**Page excerpt:**
It's a difficult call, but it depends how we define 'unnecessary'. If we put ourselves and the emergency services at risk by venturing out to do something that could wait till tomorrow, or that someone else could do without the risk, then we should think very carefully. I could have said that my journey on 25 January 1990 was necessary, as _someone_ had to milk the cows... I couldn't even contact the farmer to tell him I wasn't going to turn up (the phone lines were down), but I was persuaded it really wasn't worth the risk. My colleague at another farm was killed by a falling tree that afternoon. It colours one's view of what is 'necessary'.


----------



## mjr (8 Feb 2016)

Elswick Cotterpin said:


> I think the bike can stay in the shed today, and I'm hoping the shed will stay in the garden.


Another excellent reason to lock the bike to a ground anchor!


----------



## ianrauk (8 Feb 2016)

**Pointing records for text and elements:**

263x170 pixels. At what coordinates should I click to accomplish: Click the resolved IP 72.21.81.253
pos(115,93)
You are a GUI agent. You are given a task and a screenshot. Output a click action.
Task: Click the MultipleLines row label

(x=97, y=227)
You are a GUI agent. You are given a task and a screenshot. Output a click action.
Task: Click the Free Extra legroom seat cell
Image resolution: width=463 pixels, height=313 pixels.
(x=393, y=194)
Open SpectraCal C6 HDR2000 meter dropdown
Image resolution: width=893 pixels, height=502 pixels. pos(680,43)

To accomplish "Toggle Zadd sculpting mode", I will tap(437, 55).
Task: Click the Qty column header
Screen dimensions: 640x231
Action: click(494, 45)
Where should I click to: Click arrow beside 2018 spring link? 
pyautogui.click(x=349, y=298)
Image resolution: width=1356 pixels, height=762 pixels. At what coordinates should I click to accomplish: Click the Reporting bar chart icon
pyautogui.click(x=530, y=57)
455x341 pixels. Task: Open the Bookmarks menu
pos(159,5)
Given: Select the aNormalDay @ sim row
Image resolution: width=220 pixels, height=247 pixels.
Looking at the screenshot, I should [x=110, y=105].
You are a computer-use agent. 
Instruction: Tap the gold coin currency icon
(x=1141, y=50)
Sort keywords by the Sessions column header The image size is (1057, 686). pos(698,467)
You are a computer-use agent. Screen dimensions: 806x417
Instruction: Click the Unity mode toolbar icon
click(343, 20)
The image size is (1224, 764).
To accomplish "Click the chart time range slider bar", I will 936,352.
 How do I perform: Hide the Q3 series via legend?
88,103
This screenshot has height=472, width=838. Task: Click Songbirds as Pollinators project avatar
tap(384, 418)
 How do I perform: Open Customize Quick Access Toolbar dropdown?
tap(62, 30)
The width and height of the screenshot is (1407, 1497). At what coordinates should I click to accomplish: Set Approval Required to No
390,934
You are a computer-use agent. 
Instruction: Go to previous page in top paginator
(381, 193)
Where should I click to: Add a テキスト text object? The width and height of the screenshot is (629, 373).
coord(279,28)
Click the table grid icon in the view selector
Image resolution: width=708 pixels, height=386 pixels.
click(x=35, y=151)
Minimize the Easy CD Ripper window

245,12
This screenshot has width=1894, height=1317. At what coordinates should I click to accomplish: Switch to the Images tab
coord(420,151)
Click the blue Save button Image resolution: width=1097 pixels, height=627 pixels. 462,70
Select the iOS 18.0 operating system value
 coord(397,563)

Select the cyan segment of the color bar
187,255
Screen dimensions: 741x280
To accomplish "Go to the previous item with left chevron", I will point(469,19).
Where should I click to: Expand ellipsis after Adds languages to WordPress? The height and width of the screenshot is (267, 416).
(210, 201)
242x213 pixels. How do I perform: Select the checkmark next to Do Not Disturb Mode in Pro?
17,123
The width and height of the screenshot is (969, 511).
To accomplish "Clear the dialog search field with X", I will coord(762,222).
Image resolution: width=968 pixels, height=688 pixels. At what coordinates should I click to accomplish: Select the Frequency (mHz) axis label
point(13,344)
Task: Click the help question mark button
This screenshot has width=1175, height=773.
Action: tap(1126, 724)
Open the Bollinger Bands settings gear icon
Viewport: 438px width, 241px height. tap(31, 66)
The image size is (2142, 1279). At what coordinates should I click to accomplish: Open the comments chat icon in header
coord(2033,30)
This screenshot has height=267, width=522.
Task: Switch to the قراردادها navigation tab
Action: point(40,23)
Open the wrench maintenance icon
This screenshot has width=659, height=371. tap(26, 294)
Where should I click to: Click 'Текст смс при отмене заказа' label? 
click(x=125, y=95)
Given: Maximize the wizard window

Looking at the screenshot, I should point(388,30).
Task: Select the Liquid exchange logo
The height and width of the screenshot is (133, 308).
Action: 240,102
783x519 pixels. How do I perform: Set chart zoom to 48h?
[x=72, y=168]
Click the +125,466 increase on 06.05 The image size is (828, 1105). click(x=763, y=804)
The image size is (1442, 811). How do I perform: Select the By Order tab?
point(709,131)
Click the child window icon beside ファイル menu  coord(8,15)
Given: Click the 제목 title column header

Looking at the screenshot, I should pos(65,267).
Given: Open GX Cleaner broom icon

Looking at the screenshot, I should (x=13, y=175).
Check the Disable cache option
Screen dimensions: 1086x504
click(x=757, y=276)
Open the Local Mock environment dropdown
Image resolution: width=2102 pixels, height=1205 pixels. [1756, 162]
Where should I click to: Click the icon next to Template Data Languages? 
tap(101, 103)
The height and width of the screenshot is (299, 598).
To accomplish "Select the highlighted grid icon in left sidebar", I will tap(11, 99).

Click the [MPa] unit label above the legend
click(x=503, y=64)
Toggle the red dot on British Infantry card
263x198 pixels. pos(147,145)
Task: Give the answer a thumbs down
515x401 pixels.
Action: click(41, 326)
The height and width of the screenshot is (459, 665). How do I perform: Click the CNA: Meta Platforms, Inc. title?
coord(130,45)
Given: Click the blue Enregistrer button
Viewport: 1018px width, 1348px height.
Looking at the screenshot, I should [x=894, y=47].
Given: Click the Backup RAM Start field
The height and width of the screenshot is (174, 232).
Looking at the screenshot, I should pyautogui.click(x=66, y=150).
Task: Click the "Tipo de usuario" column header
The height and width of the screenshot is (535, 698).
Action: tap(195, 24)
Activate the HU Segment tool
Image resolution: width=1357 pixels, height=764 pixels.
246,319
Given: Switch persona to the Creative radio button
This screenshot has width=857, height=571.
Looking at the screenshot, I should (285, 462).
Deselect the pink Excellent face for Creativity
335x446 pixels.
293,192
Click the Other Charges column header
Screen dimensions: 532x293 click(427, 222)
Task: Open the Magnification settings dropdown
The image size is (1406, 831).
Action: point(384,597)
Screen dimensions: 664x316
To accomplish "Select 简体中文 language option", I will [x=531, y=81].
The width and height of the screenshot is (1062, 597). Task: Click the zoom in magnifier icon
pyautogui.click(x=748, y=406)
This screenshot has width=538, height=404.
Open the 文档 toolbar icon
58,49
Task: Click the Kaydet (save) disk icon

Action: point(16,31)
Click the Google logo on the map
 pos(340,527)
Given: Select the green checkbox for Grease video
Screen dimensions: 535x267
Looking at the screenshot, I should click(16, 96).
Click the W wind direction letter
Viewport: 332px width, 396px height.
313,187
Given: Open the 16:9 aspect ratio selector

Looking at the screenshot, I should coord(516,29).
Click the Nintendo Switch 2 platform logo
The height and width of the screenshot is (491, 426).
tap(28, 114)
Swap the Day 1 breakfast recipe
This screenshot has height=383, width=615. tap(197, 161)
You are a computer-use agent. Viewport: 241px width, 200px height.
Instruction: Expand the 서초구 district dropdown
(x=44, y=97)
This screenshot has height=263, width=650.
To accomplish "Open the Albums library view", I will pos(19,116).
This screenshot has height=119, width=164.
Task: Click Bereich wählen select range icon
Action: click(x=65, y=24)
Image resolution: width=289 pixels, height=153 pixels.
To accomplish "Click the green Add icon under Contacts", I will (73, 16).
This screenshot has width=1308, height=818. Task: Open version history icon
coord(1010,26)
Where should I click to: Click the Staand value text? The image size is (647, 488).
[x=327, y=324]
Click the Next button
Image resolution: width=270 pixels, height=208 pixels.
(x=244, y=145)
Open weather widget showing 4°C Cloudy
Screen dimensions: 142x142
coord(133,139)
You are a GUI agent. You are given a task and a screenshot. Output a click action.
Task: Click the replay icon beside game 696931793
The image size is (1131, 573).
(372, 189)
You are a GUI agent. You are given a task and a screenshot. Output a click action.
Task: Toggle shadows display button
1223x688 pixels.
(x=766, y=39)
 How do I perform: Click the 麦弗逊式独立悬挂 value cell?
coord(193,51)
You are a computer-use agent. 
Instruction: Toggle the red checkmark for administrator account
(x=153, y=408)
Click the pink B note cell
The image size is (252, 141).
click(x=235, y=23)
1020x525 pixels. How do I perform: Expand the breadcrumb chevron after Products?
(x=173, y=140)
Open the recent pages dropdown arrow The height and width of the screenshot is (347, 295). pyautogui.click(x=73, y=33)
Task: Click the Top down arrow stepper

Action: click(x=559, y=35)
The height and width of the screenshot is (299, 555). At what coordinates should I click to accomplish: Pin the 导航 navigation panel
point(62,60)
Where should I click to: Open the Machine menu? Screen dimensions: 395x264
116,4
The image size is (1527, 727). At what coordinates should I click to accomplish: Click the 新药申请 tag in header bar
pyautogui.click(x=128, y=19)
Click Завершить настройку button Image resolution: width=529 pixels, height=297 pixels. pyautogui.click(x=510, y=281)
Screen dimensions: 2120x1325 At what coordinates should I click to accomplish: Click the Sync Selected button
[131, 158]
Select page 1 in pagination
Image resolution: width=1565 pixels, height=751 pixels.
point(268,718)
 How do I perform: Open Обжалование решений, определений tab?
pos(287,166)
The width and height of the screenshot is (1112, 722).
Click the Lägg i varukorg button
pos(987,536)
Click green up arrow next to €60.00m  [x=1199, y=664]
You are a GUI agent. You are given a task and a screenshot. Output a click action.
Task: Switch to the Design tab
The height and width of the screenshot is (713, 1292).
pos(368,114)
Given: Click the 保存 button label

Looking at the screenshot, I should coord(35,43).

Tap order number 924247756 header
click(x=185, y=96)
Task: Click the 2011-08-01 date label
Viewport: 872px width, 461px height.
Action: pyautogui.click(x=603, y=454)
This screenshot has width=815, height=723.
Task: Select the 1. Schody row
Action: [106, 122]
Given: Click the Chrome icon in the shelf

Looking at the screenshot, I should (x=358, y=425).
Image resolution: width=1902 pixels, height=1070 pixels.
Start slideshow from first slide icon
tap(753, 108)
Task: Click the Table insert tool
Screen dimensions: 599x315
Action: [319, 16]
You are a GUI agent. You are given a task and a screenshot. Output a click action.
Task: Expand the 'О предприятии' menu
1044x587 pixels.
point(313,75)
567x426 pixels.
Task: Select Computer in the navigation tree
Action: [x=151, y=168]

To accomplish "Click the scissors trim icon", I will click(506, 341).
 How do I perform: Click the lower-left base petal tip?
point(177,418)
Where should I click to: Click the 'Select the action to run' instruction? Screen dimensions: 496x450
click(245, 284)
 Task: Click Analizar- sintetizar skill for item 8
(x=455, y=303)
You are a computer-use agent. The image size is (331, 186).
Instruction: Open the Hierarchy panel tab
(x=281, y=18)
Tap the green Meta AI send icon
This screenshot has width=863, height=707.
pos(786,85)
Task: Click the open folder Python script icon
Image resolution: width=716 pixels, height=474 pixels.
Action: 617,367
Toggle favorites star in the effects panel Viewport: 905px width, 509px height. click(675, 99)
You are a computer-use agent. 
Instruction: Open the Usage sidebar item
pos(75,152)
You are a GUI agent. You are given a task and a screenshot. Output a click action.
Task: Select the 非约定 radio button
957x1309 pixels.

**Your tasks:**
1: In the records, reproduce verbatim everything from the line containing "Click the Other Charges column header" down to the line containing "Looking at the screenshot, I should coord(516,29).", both of those lines included.
2: Carry on the forum thread about riding and travel in stormy weather from the point where it stops.

**Answers to each task:**
1:
Click the Other Charges column header
Screen dimensions: 532x293 click(427, 222)
Task: Open the Magnification settings dropdown
The image size is (1406, 831).
Action: point(384,597)
Screen dimensions: 664x316
To accomplish "Select 简体中文 language option", I will [x=531, y=81].
The width and height of the screenshot is (1062, 597). Task: Click the zoom in magnifier icon
pyautogui.click(x=748, y=406)
This screenshot has width=538, height=404.
Open the 文档 toolbar icon
58,49
Task: Click the Kaydet (save) disk icon

Action: point(16,31)
Click the Google logo on the map
 pos(340,527)
Given: Select the green checkbox for Grease video
Screen dimensions: 535x267
Looking at the screenshot, I should click(16, 96).
Click the W wind direction letter
Viewport: 332px width, 396px height.
313,187
Given: Open the 16:9 aspect ratio selector

Looking at the screenshot, I should coord(516,29).

2:
Dec66 said:


> I'm on the train to work this morning, knackered, as the wind, rain and thunder kept me up half the night.
> 
> OK, it wasn't a hurricane, but it was very, very unpleasant indeed.
> 
> ...




Me too.. Mrs Ian pleaded with me not to ride in today. The winds and noise last night was horrendous. This morning the winds have abated but looking like it's going to be a bit naughty later on.
I did see a good few cyclists walking from the station to work though.


----------



## summerdays (8 Feb 2016)

Mr Summerdays and myself are currently disagreeing with whether our journey to Wales is necessary or not.... He's more sensible than me..... Even though I suggested the train as an alternative. I now need the wind to ease off if we are to go to see the eldest to celebrate their birthday.


----------



## Cuchilo (8 Feb 2016)

briantrumpet said:


> It's started.
> 
> From the Express & Echo: "There is a large trampoline on the road on B3181 at Silver Street in Willand."


Woooohooooooo i'll see you all there


----------



## Elswick Cotterpin (8 Feb 2016)

summerdays said:


> Mr Summerdays and myself are currently disagreeing with whether our journey to Wales is necessary or not.... He's more sensible than me..... Even though I suggested the train as an alternative. I now need the wind to ease off if we are to go to see the eldest to celebrate their birthday.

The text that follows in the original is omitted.